Question 1204331
the mean is 375 grams.
the standard devitiion is 21 grams.
your sample size is 13.
since you are looking for the mean of a distribution of sample means of size 13, then use the standard error rther than the standard deviation.


standard error = standard devation / sqrt(sample size) = 21 / sqrt(13) = 5.824352.


z-score = (x - m) / s = (x -375) / 5.824352.


you don't know the z-score and you don't know the raw score, but you do know tha the probability of the z-score being greater than a certain value is .06.


yoou would either look into a table or use a calculator to find the z-score that have .06 probability that other z-scores will be greater than it.


i used the ti-84 plus to find that the z-score that has .06 of the area under the normal distribution curve greater than it is equal to 1.554774.

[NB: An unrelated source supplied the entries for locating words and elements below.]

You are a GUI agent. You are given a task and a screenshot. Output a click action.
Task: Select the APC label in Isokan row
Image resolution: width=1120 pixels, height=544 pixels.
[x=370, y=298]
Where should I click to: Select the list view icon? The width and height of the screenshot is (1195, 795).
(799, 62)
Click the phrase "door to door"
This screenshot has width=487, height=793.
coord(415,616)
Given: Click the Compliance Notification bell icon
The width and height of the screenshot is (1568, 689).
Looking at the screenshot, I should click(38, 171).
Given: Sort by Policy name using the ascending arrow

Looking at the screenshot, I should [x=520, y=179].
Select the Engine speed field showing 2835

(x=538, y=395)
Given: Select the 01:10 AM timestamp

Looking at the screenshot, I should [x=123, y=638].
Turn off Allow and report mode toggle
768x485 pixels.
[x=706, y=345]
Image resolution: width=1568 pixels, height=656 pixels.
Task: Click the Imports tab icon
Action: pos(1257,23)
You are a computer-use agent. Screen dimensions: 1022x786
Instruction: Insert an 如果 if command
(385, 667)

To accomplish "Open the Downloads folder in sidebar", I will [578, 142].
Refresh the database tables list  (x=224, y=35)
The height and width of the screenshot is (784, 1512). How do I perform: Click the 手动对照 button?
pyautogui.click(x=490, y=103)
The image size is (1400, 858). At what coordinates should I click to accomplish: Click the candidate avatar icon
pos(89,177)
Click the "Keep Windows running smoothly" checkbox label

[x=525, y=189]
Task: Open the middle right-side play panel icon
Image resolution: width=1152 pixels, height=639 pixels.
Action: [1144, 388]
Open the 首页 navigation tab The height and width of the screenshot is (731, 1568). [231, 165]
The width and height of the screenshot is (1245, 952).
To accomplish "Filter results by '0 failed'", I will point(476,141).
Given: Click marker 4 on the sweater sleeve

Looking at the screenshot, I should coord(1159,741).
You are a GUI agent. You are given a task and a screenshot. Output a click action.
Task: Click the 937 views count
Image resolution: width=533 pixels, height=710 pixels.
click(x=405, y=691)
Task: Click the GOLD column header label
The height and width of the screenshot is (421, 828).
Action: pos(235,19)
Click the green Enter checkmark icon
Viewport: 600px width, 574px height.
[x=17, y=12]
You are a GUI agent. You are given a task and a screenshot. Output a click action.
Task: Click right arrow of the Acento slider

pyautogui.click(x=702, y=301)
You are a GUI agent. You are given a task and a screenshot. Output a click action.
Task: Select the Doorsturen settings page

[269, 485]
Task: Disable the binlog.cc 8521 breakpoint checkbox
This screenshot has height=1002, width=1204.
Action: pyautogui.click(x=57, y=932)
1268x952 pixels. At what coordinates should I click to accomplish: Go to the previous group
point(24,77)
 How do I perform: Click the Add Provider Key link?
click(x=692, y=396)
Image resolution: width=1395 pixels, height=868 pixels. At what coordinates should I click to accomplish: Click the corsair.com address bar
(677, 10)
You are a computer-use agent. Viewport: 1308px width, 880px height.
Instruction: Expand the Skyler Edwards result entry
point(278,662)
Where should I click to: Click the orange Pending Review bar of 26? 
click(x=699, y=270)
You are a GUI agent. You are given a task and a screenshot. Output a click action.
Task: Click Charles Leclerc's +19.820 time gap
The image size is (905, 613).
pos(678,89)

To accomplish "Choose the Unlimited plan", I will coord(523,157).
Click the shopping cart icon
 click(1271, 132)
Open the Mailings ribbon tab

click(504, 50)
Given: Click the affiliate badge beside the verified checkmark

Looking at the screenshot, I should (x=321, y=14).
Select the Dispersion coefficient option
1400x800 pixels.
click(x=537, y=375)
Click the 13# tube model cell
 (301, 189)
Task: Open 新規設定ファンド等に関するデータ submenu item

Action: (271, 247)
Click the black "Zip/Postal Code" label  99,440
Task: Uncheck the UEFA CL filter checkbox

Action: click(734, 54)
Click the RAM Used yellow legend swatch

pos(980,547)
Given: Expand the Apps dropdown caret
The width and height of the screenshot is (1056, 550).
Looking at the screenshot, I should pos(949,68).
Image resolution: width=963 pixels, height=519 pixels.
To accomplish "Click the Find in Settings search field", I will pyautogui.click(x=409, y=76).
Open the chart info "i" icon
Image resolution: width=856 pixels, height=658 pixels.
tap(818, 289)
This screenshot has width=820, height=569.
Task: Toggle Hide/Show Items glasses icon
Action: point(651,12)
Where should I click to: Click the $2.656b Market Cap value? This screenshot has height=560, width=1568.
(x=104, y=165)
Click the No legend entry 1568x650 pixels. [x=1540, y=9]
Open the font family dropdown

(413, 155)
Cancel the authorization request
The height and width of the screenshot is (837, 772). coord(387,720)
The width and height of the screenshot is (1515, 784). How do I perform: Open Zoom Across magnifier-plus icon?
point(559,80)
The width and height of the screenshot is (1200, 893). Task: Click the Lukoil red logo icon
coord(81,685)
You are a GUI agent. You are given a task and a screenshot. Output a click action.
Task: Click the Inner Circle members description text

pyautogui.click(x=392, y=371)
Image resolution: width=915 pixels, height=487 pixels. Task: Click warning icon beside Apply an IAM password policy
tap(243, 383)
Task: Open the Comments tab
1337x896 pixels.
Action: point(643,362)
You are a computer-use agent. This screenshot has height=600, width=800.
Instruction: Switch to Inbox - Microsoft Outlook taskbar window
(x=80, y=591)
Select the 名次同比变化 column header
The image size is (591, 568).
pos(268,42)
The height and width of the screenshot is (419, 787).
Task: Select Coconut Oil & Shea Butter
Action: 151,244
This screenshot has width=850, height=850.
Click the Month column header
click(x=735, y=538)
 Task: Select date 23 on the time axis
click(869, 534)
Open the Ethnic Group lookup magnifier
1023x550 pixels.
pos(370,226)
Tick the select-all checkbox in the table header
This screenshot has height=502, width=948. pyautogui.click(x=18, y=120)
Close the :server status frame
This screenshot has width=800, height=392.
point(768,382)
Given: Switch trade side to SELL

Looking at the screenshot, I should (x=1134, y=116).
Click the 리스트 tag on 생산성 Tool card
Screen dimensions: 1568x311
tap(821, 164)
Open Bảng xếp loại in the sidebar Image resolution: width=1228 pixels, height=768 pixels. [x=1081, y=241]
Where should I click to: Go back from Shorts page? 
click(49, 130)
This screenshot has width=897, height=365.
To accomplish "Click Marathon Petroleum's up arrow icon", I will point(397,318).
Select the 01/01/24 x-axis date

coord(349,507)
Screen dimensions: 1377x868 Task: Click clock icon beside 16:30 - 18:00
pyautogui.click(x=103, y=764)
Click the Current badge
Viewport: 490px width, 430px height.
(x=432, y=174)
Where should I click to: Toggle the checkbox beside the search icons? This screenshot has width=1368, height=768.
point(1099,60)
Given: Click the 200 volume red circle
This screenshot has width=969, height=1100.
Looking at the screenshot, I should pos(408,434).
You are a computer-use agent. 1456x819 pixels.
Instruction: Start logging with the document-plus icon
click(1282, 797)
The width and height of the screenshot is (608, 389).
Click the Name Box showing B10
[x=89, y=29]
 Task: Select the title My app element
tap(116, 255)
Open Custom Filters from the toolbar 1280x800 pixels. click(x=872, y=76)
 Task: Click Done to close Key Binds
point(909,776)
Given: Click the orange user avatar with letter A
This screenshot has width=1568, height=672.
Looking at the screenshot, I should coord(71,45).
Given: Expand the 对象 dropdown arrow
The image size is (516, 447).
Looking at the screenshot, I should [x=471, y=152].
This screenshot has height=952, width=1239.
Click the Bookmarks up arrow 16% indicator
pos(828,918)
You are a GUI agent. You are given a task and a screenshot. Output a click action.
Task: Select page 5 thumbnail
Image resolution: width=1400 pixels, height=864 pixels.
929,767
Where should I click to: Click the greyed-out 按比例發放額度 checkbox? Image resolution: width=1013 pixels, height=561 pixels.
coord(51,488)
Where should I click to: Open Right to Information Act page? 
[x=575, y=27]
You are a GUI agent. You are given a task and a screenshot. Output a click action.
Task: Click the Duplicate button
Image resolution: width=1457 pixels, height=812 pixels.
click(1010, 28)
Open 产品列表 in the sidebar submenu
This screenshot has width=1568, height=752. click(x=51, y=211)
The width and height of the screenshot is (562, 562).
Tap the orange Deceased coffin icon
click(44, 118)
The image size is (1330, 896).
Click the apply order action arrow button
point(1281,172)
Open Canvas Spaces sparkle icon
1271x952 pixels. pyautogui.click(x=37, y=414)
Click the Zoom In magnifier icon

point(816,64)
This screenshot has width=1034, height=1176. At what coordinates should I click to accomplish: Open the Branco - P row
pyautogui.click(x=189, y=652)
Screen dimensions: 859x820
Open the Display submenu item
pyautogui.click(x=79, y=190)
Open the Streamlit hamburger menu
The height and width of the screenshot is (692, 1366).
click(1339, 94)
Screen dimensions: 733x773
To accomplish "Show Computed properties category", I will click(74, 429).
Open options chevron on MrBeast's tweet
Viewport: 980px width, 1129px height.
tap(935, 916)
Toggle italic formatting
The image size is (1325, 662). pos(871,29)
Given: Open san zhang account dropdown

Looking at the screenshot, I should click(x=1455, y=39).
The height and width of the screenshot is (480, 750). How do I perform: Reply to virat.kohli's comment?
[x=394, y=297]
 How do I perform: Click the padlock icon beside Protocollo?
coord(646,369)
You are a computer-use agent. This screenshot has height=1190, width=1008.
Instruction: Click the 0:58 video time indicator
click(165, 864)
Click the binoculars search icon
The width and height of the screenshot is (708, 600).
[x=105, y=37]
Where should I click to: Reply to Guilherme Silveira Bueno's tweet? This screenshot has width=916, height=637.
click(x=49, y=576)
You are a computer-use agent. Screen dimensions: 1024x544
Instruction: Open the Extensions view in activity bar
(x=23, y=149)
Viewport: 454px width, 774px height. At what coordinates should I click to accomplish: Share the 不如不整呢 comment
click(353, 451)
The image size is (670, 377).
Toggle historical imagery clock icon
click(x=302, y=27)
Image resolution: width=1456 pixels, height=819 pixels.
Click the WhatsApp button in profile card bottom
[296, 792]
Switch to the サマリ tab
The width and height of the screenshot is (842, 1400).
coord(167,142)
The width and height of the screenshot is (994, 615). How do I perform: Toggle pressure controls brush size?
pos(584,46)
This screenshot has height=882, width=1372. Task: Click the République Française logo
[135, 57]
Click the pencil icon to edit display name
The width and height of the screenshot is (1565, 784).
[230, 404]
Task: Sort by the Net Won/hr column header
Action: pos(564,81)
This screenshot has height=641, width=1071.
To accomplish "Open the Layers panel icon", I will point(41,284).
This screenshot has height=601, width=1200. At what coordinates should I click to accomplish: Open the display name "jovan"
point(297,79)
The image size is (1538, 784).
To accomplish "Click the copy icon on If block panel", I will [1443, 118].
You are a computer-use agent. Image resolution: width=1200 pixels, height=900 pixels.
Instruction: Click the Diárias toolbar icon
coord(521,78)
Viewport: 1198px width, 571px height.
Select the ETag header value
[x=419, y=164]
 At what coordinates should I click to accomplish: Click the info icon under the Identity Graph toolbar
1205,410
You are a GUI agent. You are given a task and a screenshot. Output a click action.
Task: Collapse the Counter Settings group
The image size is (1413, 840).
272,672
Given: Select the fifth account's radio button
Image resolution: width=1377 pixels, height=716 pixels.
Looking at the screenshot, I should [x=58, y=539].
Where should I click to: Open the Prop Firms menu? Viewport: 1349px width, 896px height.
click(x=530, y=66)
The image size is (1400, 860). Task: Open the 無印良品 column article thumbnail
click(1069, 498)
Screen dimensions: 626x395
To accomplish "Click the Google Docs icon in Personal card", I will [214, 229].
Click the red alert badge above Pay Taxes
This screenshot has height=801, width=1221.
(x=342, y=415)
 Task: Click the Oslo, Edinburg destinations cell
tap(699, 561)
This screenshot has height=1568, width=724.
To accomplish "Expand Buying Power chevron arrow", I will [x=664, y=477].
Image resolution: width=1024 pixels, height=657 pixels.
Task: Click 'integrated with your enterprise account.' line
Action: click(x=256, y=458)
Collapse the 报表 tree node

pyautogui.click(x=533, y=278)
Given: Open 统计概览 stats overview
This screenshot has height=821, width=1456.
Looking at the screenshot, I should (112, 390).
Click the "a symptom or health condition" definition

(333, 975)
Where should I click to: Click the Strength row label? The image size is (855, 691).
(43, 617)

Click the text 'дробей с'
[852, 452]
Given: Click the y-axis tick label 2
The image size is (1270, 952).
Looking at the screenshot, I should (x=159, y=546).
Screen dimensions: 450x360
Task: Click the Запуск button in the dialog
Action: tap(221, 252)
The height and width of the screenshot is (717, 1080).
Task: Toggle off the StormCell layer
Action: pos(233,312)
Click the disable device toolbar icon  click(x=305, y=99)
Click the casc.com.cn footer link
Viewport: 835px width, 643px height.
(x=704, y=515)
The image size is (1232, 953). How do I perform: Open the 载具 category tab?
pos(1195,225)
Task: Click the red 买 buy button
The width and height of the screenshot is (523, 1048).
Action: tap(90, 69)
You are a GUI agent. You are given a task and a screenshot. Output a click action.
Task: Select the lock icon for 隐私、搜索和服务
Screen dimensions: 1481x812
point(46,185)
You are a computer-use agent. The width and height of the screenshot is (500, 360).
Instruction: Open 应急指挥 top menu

i used the z-score formula to find the raw score.
z = (x - m) / s becomes 1.554774 = (x - 375) / 5.824352.
i solved for x to get:
x = 1.554774 * 5.824352 + 375 = 384.055551.
that's your solution.


If you pick 13 fruits at random, then 6% of the time, their mean weight will be greater than 384.055551 grams.
round to the nearest gram to get 384 grams.


here's a visual representation of what that looks like on a normal distribution graph.


when you are looking for a value from an area .....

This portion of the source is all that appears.